Immune status – overview of individual parameters

Granulocytes

  • Neutrophil granulocytes – this subset of granulocytes represents the largest proportion of all circulating leukocytes in the body. The cells produced in the bone marrow remain in the bloodstream for only a few hours and are completely degraded after 1-2 days. In addition to the release of inflammatory mediators, phagocytosis of bacteria is indicated as the main function.
  • Eosinophilic granulocytes – this fraction of granulocytes has as its main function the killing of parasites and thus probably has a synergistic effect with histamine. The production of this cell type also occurs in the bone marrow.
  • Basophilic granulocytes – this population of granulocytes is also synthesized in the bone marrow. However, the task of these cells is still unclear.

Macrophages

  • Macrophages remain in the bloodstream for about a day and then differentiate into tissue macrophages such as Kupffer cells. As can be inferred from the name, the main function of this cell type is the elimination of microorganisms and immune complexes. In addition, macrophages have a huge pool of interleukins and tumor necrosis factors (TNF). Moreover, macrophages are also involved in antigen presentation and may contribute to the development of febrile conditions.
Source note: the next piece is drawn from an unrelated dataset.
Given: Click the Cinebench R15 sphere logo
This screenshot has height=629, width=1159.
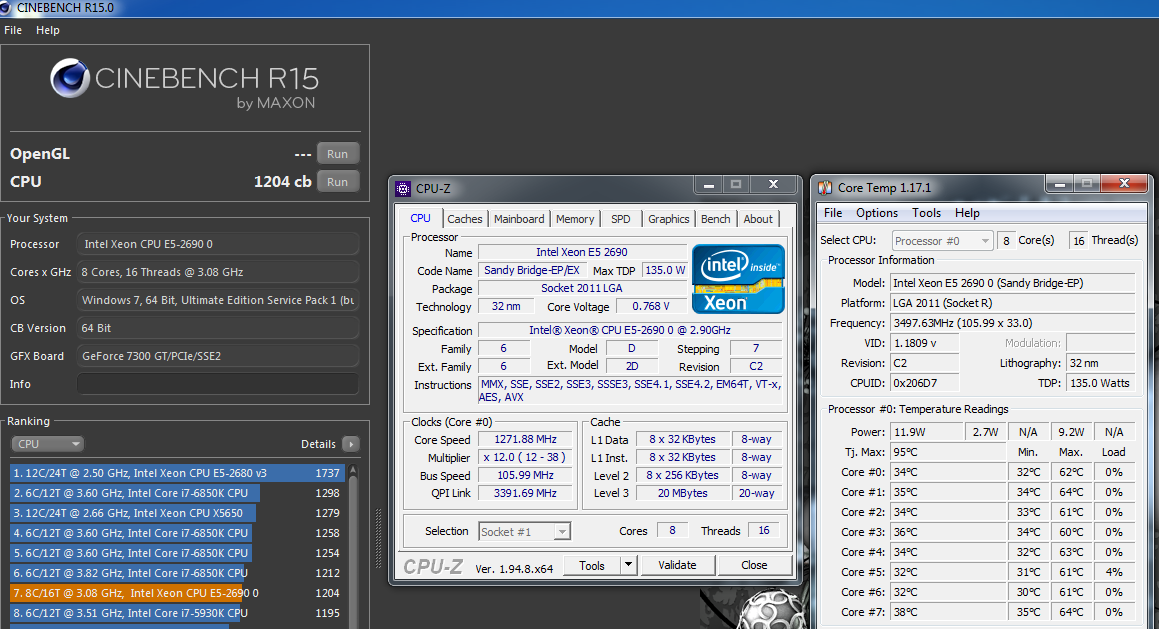Looking at the screenshot, I should [70, 79].
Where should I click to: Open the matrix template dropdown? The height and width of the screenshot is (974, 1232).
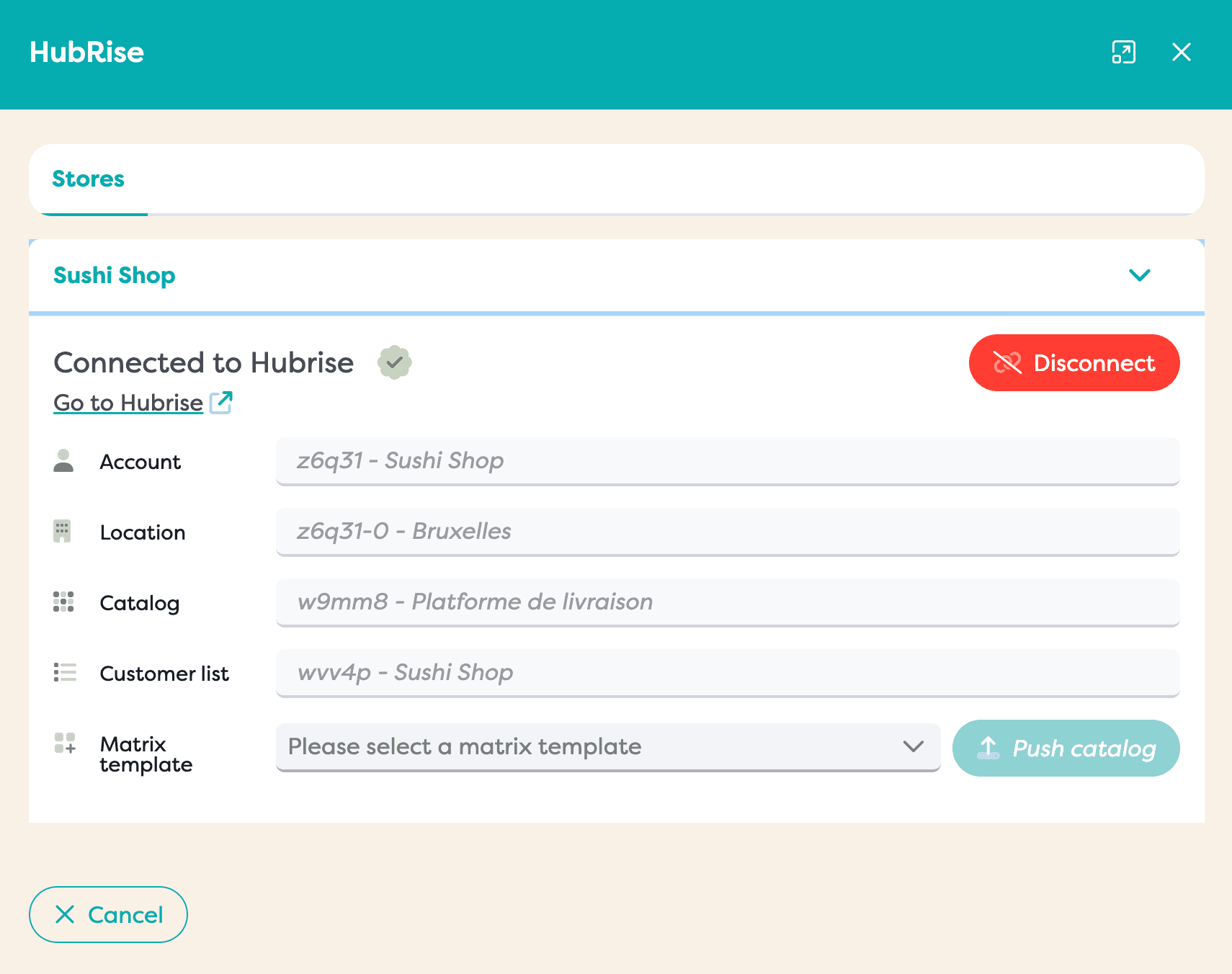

* * Lymphocytes and their subpopulations.

  • Overall, lymphocytes and their associated subsets represent approximately 30% of all leukocytes stored and circulating in the body. A classification of lymphocytes is made into different subgroups based on their different receptor structures. This form of classification is called CD (cluster of differentiation) classification.
  • T-lymphocytes – T-lymphocytes represent the largest subgroup of lymphocytes, accounting for 70% of all lymphocytes. Characteristic of T lymphocytes is the presence of CD3+ receptors. The development of this group of lymphocytes occurs in the thymus until the precursor cells eventually give rise to antigen-recognizing T lymphocytes. The process of antigen recognition occurs in T lymphocytes through the use of a T cell receptor after antigen is presented by monocytes or macrophages, which develop from monocytes.
  • Ts lymphocytes (T suppressor lymphocytes) – This subset is characterized by the presence of CD3+ and CD8+ receptors. The function of this cell type is the suppression of excessive immune reactions. To perform this function requires interaction of Ts lymphocytes with almost all nucleated cells of the human body.
  • Tc lymphocytes – This subset, which possesses CD3+ and CD8+ as well as CD28+ receptors, represents a population of cytotoxic cells. Analogous to Ts lymphocytes, Tc lymphocytes also require communication with nucleated somatic cells to perform their function. The main task of these lymphocytes is the recognition of virus-infected cells. If the Tc lymphocytes encounter an infected body cell, it is immediately eliminated.
  • Th lymphocytes – In order for the various components of the lymphocyte system to be meaningfully activated, the body requires a cell type to coordinate these defense cells. This task is performed by Th lymphocytes, which have CD3+ and CD4+ receptors. Without the presence of this cell type, it is not possible for the Tc lymphocytes, for example, to destroy virus-infected cells. Via the secretion of interleukins (ILs), there is the possibility of stimulating B lymphocytes, macrophages and cytotoxic T cells.
  • B lymphocytes – In addition to T lymphocytes, there is another important population of lymphocytes, the CD19+ receptor-bearing B lymphocytes. Comparing the numbers of T and B lymphocytes, it is clear that the amount of T lymphocytes is more than 6-fold. In contrast to T lymphocytes, this group of lymphocytes does not require any antigen presentation by macrophages or monocytes, since antigen recognition is performed by membrane-bound immunoglobulins. Furthermore, it is developmentally important to note that B lymphocytes can differentiate into plasma cells. As a crucial task of the B-lymphocytes is the production of antibodies.

Natural killer cells (NK cells).

  • Because NK cells have neither antigen specificity nor a detectable activation mechanism, these cells are considered part of the nonspecific cellular immune system. They are thought to function to destroy tumor cells and virus-infected cells.